» **Problem**:
Extract every line of text from the records below, reproducing each one character for character, and omit the pictures from your answer.
----------
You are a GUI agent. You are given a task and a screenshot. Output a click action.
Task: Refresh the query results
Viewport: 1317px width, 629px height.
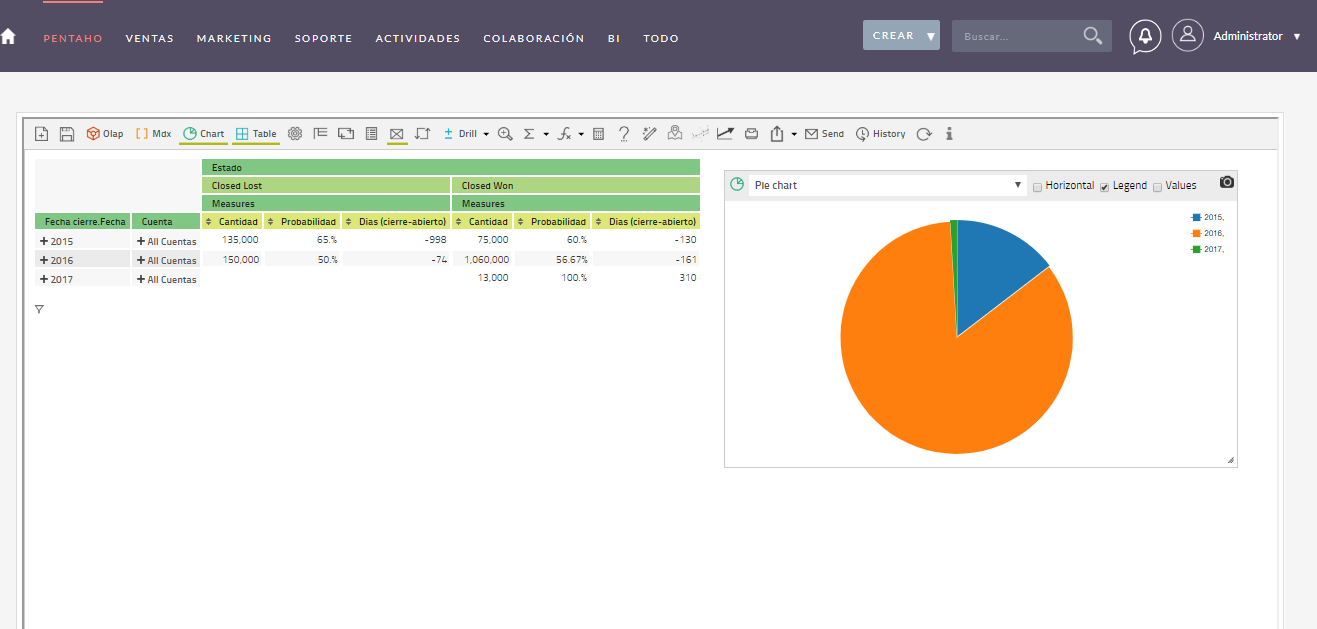tap(924, 133)
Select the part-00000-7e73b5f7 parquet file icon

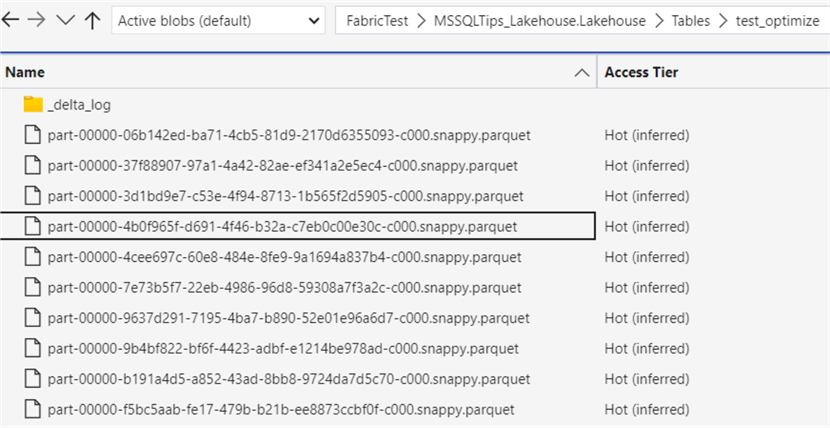[33, 288]
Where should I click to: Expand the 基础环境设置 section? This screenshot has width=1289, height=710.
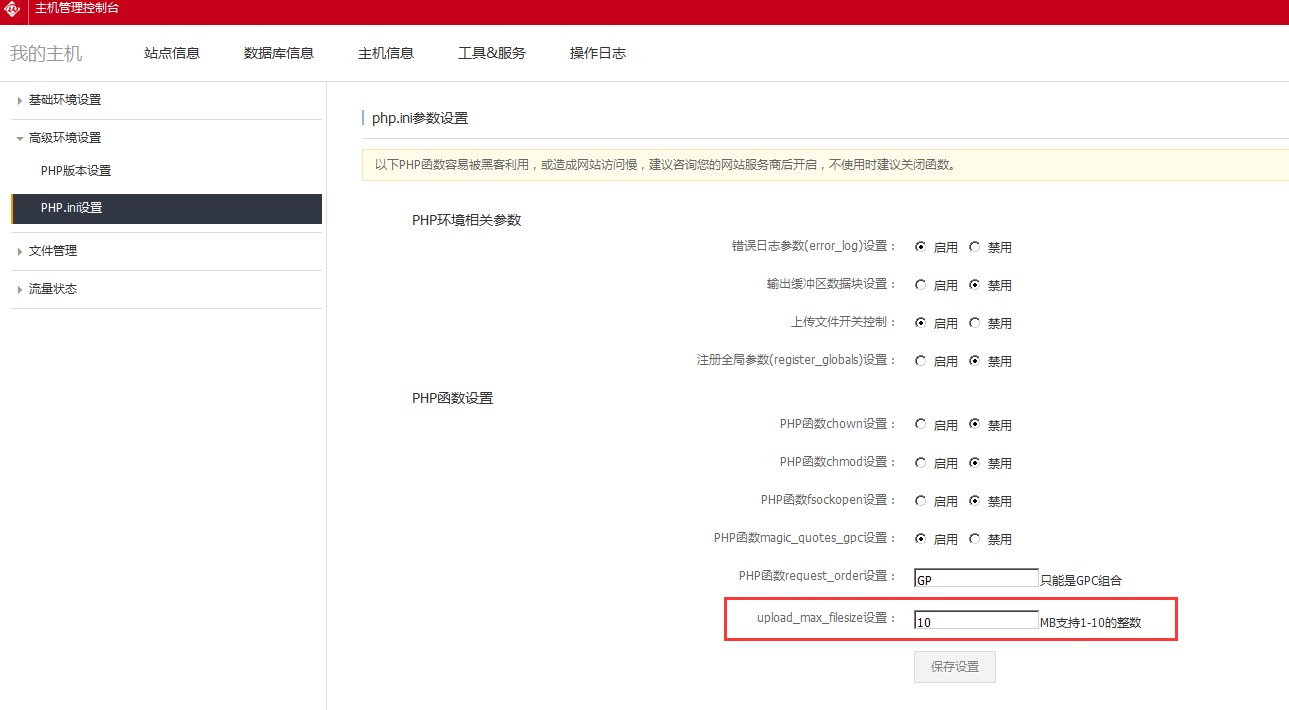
----------
» **Completed task**:
You are a GUI agent. You are given a task and a screenshot. Output a click action.
Task: Refresh the query results
Viewport: 1317px width, 629px height.
tap(924, 133)
Select the part-00000-7e73b5f7 parquet file icon

[33, 288]
Where should I click to: Expand the 基础环境设置 section? This screenshot has width=1289, height=710.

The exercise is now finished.